Re: [patches] Possible PowerPC LIBC optimization



Mark Mitchell wrote:
> Steven Munroe wrote:
>
>   
>> The other end of the spectrum is to optimizing the entire library for a
>> specific platform and use the dynamic linker dl_procinfo to select from
>> multiple cpu-tuned libraries.
>> <http://sources.redhat.com/ml/libc-alpha/2006-01/msg00094.html>.
>>     
>
> Is it practical to have an intermediate state where most of the library
> is generic, but high-performance routines (e.g., strcpy) are in a
> separate libcpu.so that's chosen dynamically, either by the dynamic
> linker, or by the system administrator setting symlinks at system
> installation time?  Would having strcpy in a separate libcpu.so impact
> performance negatively because there are now more dynamic libraries in
> play?
>
> I'm just trying to think about how to eliminate the cost (in terms of
> build time, but, more importantly, validation) that comes with
> multilibs.  I'm not at all confident that I'm going in a useful
> direction; just poking about to see if there's anything down this path. :-)
>   
Seems like the test/verification problem is the same reguardless. In
each case the instructions executed are different depending on the chip
you are running on.

Also the libcpu.so idea adds a level of PLT call stubs that would not be
there for internal libc usage. This can swamp any gain from the
optimization. (PLT call stubs are a dependent sequence on powerpc).

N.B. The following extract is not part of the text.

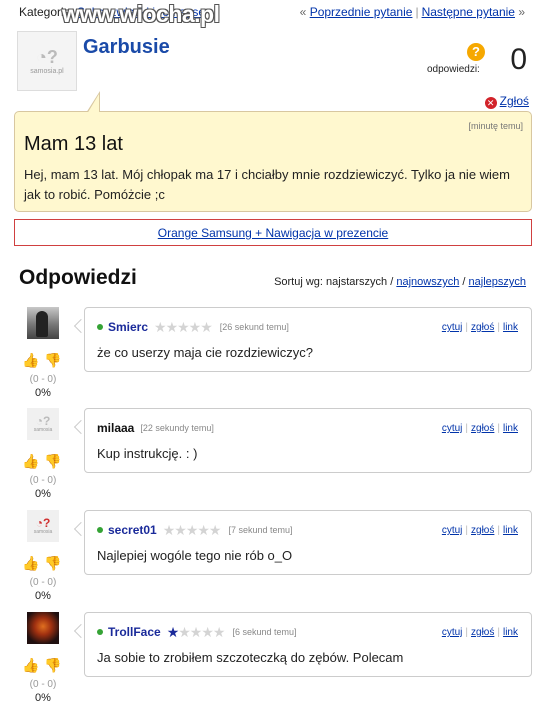 The image size is (537, 710). What do you see at coordinates (476, 52) in the screenshot?
I see `question-mark-icon: ?` at bounding box center [476, 52].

Also in some cases the libc functions have internal _libc_* symbols in
addition to the POSIX defined symbol. In this case the override in
libcpu.so would not be effective and libc would continue to use the
unoptimized version of the function. This is also an issue with libm.so.

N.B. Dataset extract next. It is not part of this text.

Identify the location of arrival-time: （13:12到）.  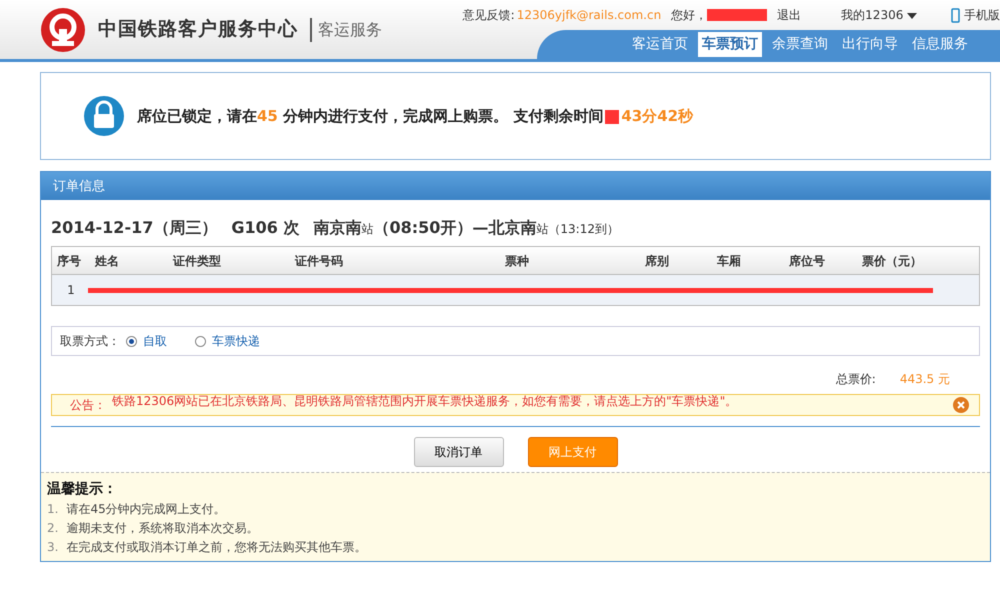
(584, 229).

These are all factors that must be considered. And the relative costs
will vary from platform to platform (chip to chip). It also has to be
consider in the larger context. The glibc code base is shared by many
different platforms. I personally have not commit optimizations for
powerpc32 to glibc cvs because I know that while they would help POWER
servers they would cause negative performance on powerpc chips used in
Desktop and embedded applications (10 pipelines vs 3). The powerpc-cpu
add-on and the cpu-tuned libraries (search based on AT_PLATFORM) was the
only way I could think of to get the performance I know was there,
without harming the larger community.